The theories generally break down into two groups:

  1. All three gifts are ordinary offerings and gifts given to a king. Myrrh being commonly used as an anointing oil, frankincense as a perfume, and gold as a valuable.
  2. The three gifts had a spiritual meaning : gold as a symbol of kingship on earth, frankincense (an incense) as a symbol of deity, and myrrh (an embalming oil) as a symbol of death.
  • This dates back to Origen in Contra Celsum: "gold, as to a king; myrrh, as to one who was mortal; and incense, as to a God."
  • These interpretations are alluded to in the verses of the popular carol "We Three Kings" in which the magi describe their gifts. The last verse includes a summary of the interpretation: "Glorious now behold Him arise/King and God and sacrifice."
  • Sometimes this is described more generally as gold symbolizing virtue, frankincense symbolizing prayer, and myrrh symbolizing suffering.

Myrrh was used as an embalming ointment and as a penitential incense in funerals and cremations until the 15th century. The "holy oil" traditionally used by the Eastern Orthodox Church for performing the sacraments of chrismation and unction is traditionally scented with myrrh, and receiving either of these sacraments is commonly referred to as "receiving the myrrh". The picture of the Magi on the 7th century Franks Casket shows the third visitor - he who brings myrrh - with a valknut over his back, a pagan symbol referring to Death.

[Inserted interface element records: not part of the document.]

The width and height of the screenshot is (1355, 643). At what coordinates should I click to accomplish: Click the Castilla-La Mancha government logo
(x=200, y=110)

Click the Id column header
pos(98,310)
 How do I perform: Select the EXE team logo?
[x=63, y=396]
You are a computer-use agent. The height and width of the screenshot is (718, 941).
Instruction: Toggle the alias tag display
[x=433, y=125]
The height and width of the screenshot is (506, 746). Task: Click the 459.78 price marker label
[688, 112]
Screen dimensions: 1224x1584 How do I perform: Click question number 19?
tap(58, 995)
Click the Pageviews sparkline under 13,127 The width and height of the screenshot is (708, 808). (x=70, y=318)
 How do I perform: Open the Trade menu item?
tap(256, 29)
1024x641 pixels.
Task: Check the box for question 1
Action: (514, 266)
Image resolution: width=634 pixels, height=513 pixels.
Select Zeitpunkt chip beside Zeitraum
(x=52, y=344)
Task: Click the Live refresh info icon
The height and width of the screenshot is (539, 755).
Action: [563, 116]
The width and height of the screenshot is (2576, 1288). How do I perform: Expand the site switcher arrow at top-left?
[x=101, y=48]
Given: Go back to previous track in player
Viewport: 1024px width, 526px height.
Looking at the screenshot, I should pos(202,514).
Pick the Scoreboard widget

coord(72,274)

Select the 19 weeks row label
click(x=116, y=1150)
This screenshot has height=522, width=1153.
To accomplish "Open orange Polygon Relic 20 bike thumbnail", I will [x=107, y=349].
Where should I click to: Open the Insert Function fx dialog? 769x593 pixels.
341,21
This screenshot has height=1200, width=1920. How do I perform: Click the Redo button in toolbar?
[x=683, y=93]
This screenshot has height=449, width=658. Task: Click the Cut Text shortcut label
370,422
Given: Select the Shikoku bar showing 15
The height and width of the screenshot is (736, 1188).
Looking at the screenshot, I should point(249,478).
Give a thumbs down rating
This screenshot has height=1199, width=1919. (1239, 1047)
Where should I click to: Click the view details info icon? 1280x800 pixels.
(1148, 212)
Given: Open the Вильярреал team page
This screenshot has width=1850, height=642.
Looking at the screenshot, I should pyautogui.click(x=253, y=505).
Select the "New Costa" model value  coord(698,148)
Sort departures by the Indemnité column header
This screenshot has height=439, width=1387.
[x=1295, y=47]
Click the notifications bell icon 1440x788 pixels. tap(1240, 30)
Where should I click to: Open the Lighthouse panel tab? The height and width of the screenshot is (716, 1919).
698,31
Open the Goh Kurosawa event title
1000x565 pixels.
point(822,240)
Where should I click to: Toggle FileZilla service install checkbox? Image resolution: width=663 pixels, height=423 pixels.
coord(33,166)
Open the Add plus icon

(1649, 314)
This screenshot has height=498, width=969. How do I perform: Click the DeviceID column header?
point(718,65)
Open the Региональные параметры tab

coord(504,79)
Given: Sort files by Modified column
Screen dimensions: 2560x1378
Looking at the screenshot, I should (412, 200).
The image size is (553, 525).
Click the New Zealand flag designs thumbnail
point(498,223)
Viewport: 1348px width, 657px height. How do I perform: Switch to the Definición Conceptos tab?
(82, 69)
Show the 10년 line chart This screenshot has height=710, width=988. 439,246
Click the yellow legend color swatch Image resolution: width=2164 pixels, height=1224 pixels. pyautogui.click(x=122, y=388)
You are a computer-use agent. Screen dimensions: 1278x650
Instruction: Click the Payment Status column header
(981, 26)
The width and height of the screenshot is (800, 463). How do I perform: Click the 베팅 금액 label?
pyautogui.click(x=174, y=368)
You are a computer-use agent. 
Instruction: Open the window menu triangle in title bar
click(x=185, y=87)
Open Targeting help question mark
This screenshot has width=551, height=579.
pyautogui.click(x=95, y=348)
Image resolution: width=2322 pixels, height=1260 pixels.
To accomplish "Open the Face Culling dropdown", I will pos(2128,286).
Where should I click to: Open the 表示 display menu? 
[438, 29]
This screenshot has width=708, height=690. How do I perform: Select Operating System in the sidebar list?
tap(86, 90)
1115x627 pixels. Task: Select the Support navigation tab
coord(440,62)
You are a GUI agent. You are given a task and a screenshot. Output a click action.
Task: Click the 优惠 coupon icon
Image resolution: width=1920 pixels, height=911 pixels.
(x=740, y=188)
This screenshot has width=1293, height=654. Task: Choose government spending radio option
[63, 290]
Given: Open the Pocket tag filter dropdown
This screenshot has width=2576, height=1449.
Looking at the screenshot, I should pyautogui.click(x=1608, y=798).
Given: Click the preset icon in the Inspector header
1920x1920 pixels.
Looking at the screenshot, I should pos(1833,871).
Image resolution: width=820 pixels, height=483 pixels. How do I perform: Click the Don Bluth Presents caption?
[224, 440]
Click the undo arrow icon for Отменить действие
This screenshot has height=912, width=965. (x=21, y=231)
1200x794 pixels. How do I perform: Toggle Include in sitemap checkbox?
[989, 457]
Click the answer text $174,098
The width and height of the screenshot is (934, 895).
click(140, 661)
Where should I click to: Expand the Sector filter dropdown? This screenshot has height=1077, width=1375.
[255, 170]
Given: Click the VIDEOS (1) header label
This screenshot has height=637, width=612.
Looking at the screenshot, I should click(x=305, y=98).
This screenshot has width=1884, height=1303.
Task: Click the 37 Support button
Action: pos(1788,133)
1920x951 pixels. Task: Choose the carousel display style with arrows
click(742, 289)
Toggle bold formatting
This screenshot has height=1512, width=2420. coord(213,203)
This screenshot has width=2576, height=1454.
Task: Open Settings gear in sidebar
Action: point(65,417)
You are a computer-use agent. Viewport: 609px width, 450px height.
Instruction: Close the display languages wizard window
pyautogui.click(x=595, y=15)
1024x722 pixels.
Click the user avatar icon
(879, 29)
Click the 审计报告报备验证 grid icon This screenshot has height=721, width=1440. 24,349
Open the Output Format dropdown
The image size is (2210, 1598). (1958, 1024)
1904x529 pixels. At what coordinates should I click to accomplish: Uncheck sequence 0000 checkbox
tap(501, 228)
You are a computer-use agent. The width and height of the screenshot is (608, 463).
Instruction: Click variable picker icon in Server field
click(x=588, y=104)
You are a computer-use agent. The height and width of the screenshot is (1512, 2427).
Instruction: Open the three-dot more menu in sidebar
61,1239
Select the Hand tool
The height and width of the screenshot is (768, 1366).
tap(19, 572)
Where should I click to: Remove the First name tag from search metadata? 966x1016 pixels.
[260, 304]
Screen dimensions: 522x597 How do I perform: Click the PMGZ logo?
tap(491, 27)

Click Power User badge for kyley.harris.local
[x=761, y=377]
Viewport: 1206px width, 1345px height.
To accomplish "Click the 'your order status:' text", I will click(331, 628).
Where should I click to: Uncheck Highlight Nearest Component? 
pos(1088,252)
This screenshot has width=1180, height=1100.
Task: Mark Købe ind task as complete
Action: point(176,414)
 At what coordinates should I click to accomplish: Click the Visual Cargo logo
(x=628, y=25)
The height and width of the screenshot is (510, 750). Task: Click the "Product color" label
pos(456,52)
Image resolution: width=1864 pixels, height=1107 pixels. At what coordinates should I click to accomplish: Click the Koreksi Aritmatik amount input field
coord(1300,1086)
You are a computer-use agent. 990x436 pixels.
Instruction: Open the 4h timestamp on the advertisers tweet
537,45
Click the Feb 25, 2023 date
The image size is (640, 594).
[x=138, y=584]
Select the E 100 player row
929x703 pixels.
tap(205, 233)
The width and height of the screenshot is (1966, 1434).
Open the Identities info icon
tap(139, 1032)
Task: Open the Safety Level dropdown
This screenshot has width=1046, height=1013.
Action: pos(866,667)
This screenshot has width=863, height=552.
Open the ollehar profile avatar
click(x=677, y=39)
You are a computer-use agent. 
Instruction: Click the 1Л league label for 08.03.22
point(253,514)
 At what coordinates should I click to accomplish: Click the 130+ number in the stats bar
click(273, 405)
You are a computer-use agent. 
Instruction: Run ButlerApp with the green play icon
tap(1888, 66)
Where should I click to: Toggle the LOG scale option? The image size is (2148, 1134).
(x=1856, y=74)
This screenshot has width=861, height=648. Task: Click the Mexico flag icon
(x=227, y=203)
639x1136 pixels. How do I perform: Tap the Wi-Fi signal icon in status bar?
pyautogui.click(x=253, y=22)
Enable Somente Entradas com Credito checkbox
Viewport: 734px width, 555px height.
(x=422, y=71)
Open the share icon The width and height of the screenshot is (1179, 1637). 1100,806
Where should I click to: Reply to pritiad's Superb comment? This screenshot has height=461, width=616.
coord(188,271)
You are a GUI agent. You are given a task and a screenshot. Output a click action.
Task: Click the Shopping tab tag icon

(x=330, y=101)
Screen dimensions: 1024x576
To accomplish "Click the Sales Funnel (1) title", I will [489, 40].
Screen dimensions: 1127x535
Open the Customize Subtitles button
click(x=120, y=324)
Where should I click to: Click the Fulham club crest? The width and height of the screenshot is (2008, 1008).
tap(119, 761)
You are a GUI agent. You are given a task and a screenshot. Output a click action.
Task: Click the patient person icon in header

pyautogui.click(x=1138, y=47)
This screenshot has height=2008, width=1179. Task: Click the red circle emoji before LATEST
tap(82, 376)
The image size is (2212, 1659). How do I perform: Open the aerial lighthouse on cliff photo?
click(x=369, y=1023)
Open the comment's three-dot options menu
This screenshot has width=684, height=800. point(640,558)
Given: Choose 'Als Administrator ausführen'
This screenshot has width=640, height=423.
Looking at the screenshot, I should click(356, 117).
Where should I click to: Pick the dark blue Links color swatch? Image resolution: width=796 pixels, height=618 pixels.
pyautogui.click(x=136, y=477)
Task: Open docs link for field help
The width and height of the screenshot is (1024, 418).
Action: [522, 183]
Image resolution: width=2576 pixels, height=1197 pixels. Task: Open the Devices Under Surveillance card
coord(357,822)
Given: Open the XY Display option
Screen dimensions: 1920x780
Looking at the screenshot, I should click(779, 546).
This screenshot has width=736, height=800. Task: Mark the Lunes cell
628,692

It has been suggested by scholars that the "gifts" were medicinal rather than precious material for tribute.

The Syrian King Seleucus II Callinicus is recorded to have offered gold, frankincense and myrrh (among other items) to Apollo in his temple at Miletus in 243 BC, and this may have been the precedent for the mention of these three gifts in Gospel of Matthew (2:11). It was these three gifts, it is thought, which were the chief cause for the number of the Magi becoming fixed eventually at three.

This episode can be linked to Isaiah 60 and to Psalm 72 which report gifts being given by kings, and this has played a central role in the perception of the Magi as kings, rather than as astronomer-priests. In a hymn of the late 4th-century hispanic poet Prudentius, the three gifts have already gained their medieval interpretation as prophetic emblems of Jesus' identity, familiar in the carol "We Three Kings" by John Henry Hopkins, Jr., 1857.

John Chrysostom suggested that the gifts were fit to be given not just to a king but to God, and contrasted them with the Jews' traditional offerings of sheep and calves, and accordingly Chrysostom asserts that the Magi worshiped Jesus as God.

What subsequently happened to these gifts is never mentioned in the scripture, but several traditions have developed. One story has the gold being stolen by the two thieves who were later crucified alongside Jesus. Another tale has it being entrusted to and then misappropriated by Judas. One tradition suggests that Joseph and Mary used the gold to finance their travels when they fled Bethlehem after the magi had warned them about King Herod's plan to kill Jesus. And another story proposes the theory that the myrrh given to them at Jesus' birth was used to anoint Jesus' body after his crucifixion.

In the Monastery of St. Paul of Mount Athos there is a 15th century golden case containing purportedly the Gift of the Magi. It was donated to the monastery in the 15th century by Mara Branković, daughter of the King of Serbia Đurađ Branković, wife to the Ottoman Sultan Murat II and godmother to Mehmet II the Conqueror (of Constantinople). Apparently they were part of the relics of the Holy Palace of Constantinople and it is claimed they were displayed there since the 4th century. After the Athens earthquake of September 9, 1999 they were temporarily displayed in Athens in order to strengthen faith and raise money for earthquake victims.